Diskussion um mangelnde Gleichberechtigung "verkürzt"

Die Problematik auf mangelnde Gleichberechtigung zurückzuführen, sei "verkürzt". Die Vorschläge der Frauen-Abteilung für mehr Trainingseinheiten auf dem Kunstrasenplatz seien mit der Stadt diskutiert, aber abgelehnt worden. "Sei es die Ausdehnung der Trainingszeit in den späteren Abend oder die Nutzung des kleinen Rasenplatzes im Winter (mit mobiler Trainingsbeleuchtung). Die Ausweitung der Trainingszeiten wurde aus arbeitsrechtlichen beziehungsweise versicherungstechnischen Gründen von der Stadt abgelehnt, die Nutzung des kleinen Rasenplatzes im Winter in Folge des schlechten Zustands verwehrt."

Am 19. Juni soll es ein erneutes Treffen mit der Stadt geben, wo die Nutzung weiterer Kunstrasenplätze im Kölner Süden diskutiert werden soll. "In Bezug darauf sind wir zuversichtlich und hoffen, danach etwas Dampf vom Kessel nehmen zu können und den Mädchen- und Frauenmannschaften aber auch allen anderen Mannschaften verbesserte Trainingsbedingungen bieten zu können."

Mehr Trainingszeiten in Bocklemünd, Müngersdorf und Chorweiler

Die Stadt Köln äußerte sich gegenüber dem WDR am Mittwoch. Und wies darauf hin, dass der SC Fortuna Köln "in den vergangenen Jahren stark gewachsen" sei. "Um den Verein insbesondere bei den Trainingszeiten für die Frauenmannschaften zu unterstützen, hat die Stadt Köln der SC Fortuna Köln weitere Trainingszeiten auf der Bezirkssportanlage Bocklemünd sowie auf den Stadionvorwiesen in Müngersdorf kostenlos zur Verfügung gestellt."

Für die Jugendmannschaften seien außerdem Trainingszeiten auf der Bezirkssportanlage Chorweiler zur Verfügung gestellt worden. Die Sportplätze im Stadtbezirk Rodenkirchen seien aktuell durch die dortigen Vereine komplett ausgelastet.

Kunstrasenprogramm nur schrittweise zu realisieren

Ganz grundsätzlich arbeite die Stadt Köln "seit vielen Jahren im Rahmen ihres Kunstrasenplatzprogramms" daran, in Zusammenarbeit mit den Vereinen die Zahl der Kunstrasenplätze zu erhöhen. "Mittlerweile konnten 55 Plätze als Kunstrasenplätze ausgerüstet werden."

Der finanzielle Aufwand beim Bau von Kunstrasenplätzen, nach Angaben der Stadt pro Platz mit 1,2 bis 1,5 Mio.

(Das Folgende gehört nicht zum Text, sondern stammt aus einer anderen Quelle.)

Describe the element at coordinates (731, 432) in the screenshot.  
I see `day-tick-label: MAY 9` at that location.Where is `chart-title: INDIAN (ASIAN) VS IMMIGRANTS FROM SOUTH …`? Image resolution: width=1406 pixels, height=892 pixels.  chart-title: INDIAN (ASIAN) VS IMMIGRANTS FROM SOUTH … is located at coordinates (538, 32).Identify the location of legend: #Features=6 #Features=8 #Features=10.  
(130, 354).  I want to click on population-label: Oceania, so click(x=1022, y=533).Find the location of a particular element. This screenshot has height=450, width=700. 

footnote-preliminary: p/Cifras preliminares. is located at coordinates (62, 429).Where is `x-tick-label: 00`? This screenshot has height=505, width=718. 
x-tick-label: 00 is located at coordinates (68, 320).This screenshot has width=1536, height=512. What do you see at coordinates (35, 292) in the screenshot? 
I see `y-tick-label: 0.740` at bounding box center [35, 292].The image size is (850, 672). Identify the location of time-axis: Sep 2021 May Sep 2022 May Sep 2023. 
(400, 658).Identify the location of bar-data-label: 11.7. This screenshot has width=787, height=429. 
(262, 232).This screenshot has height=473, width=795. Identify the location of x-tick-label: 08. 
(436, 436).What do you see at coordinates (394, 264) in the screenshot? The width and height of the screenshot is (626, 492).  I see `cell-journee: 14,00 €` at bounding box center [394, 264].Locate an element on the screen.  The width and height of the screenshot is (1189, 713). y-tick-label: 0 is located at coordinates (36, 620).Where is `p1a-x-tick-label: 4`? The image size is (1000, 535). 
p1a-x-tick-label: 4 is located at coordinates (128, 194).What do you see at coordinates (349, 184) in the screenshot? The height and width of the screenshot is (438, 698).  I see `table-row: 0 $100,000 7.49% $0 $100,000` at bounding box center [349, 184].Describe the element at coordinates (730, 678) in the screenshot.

Euro zu beziffern, sei aber eine Herausforderung. Diese sei "über den städtischen Haushalt nur schrittweise" zu stemmen.

In der Stellungnahme hieß es weiter: "Da der Bedarf an Kunstrasenspielfeldern weiter von vielen Vereinen gemeldet wird, hat der Rat der Stadt Köln eine Prioritätenliste mit 21 weiteren Projekten für die nächsten Jahre beschlossen. Diese arbeitet die Stadt Köln derzeit ab."